● Work order: Beginning with the line that has "Open the 体育产业 menu item" and ending with the line that has "Task: Click the red Iziet exit icon", retype the entries below exactly, except for the pictures.

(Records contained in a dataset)
*** Block opens ***
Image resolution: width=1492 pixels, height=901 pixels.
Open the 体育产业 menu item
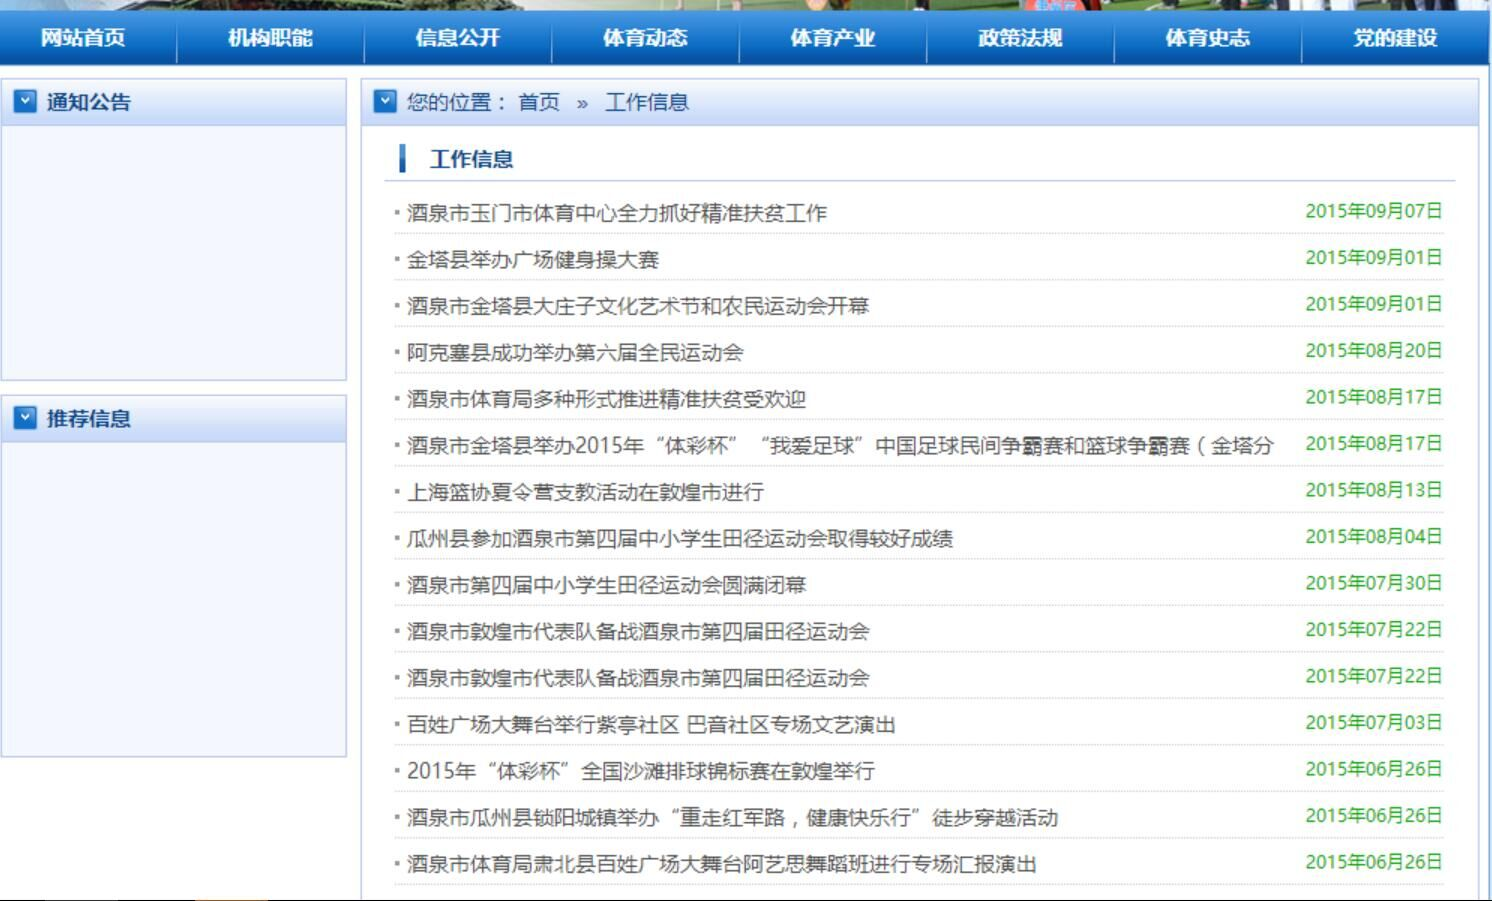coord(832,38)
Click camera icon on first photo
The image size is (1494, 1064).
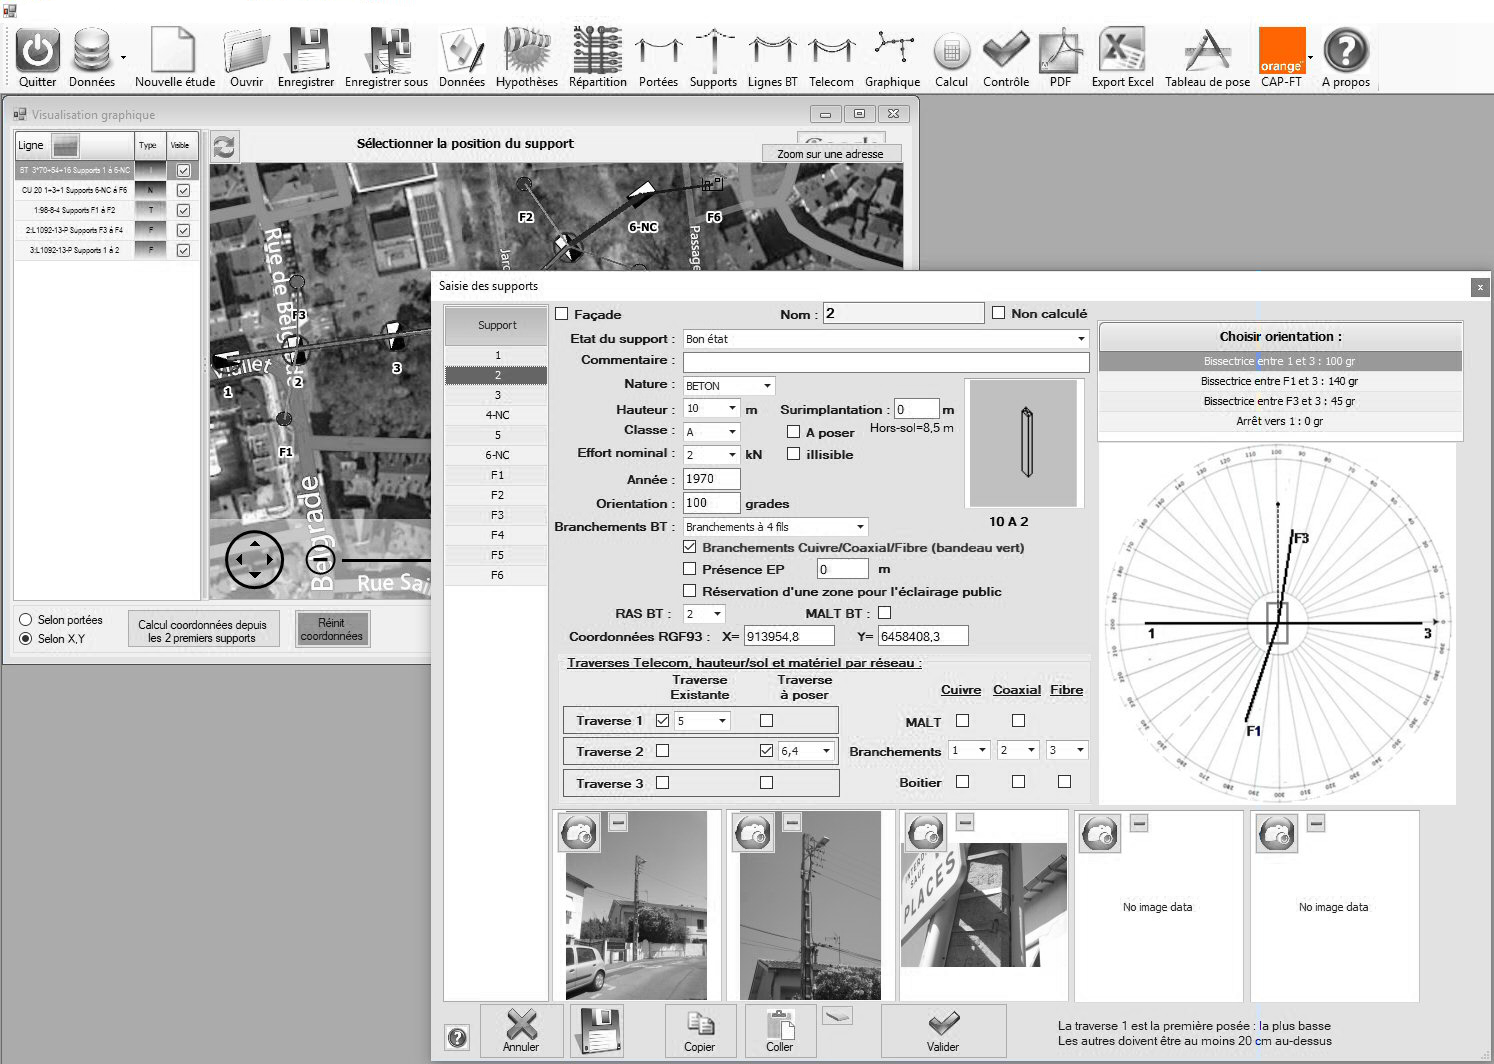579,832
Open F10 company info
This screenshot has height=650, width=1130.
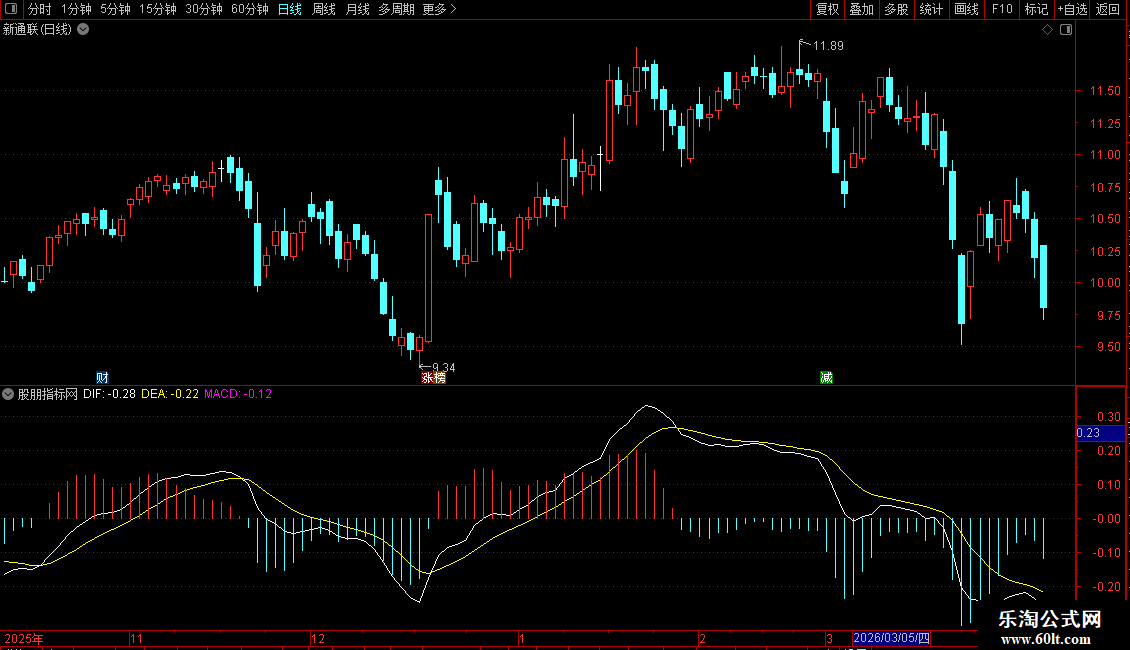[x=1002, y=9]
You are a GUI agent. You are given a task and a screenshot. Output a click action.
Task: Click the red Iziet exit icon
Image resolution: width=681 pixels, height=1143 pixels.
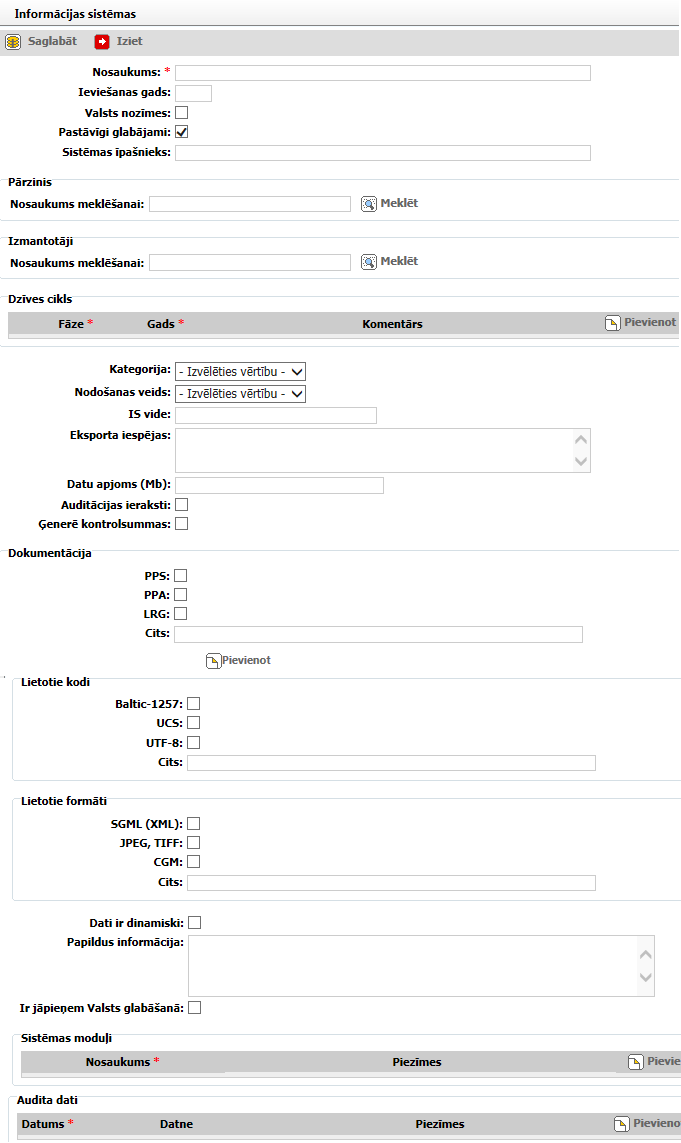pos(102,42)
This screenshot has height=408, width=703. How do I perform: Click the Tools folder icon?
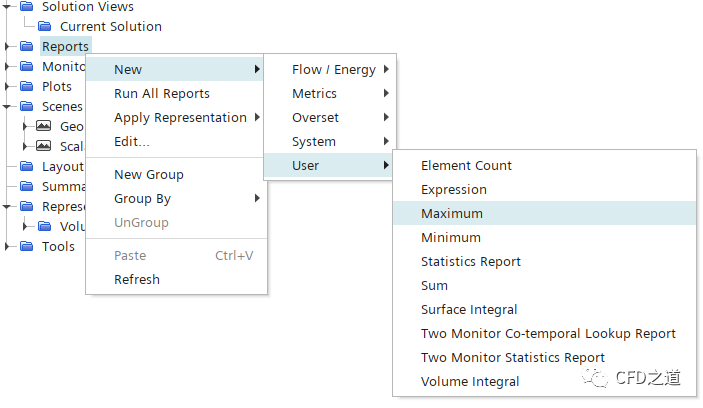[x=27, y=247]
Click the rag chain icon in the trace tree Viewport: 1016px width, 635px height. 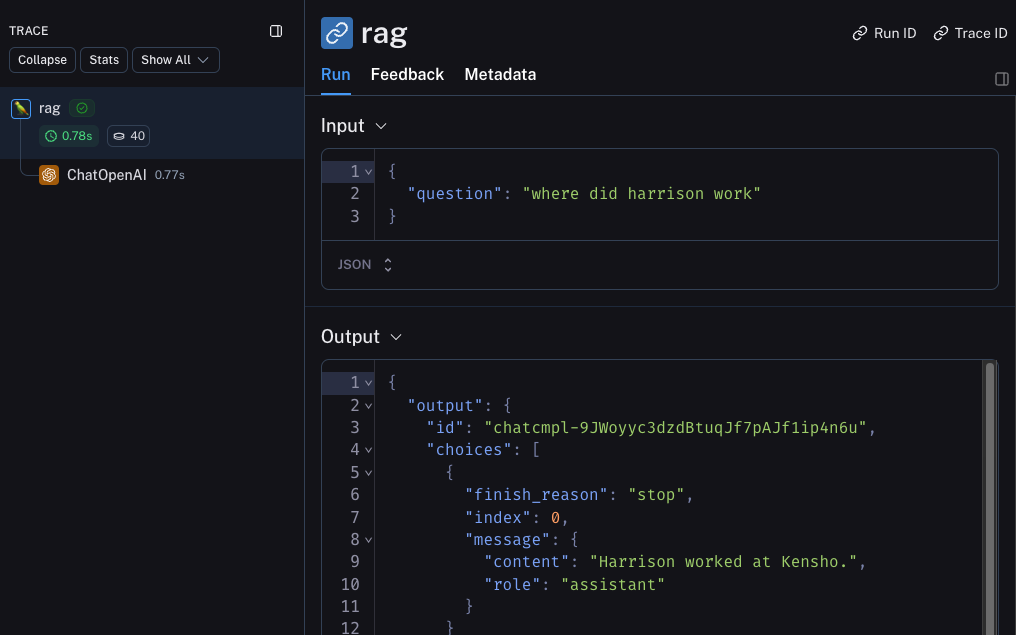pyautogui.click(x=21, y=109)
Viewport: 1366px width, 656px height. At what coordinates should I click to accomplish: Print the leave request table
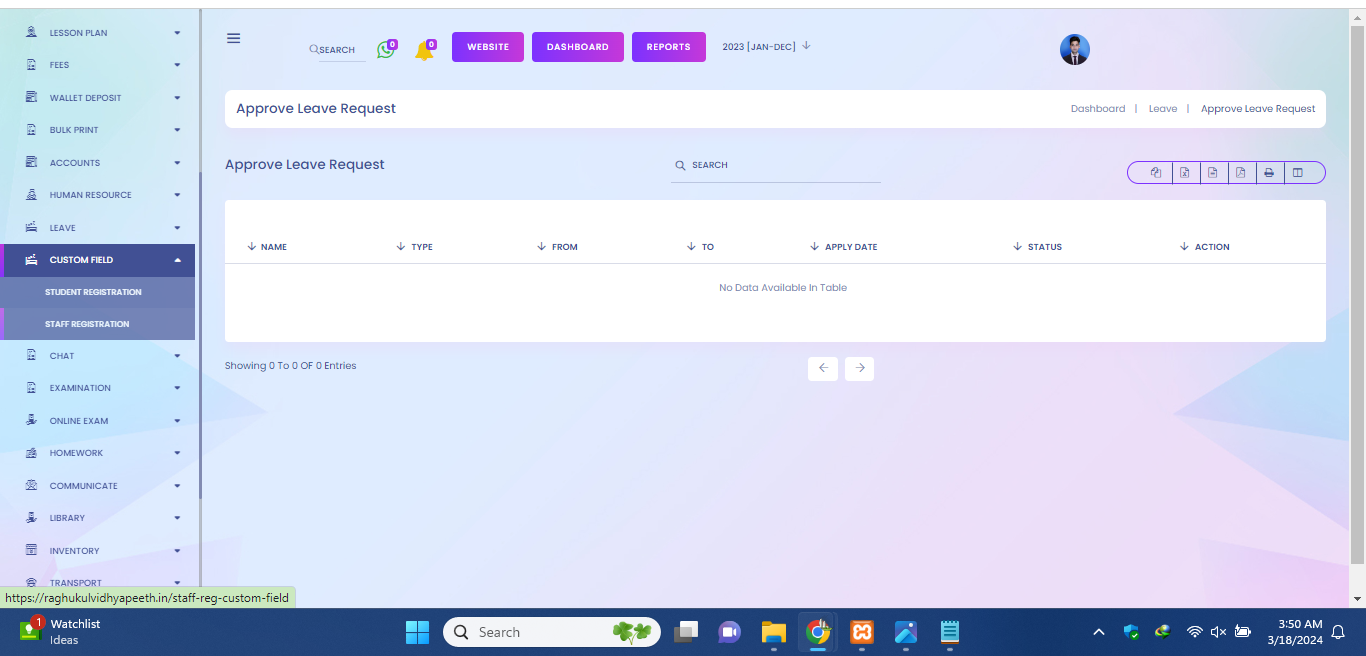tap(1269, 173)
*** Block closes ***
● Answer area:
Open the 体育产业 menu item
coord(832,38)
Click camera icon on first photo
The image size is (1494, 1064).
579,832
Open F10 company info
This screenshot has height=650, width=1130.
[x=1002, y=9]
You are a GUI agent. You are given a task and a screenshot. Output a click action.
Task: Click the red Iziet exit icon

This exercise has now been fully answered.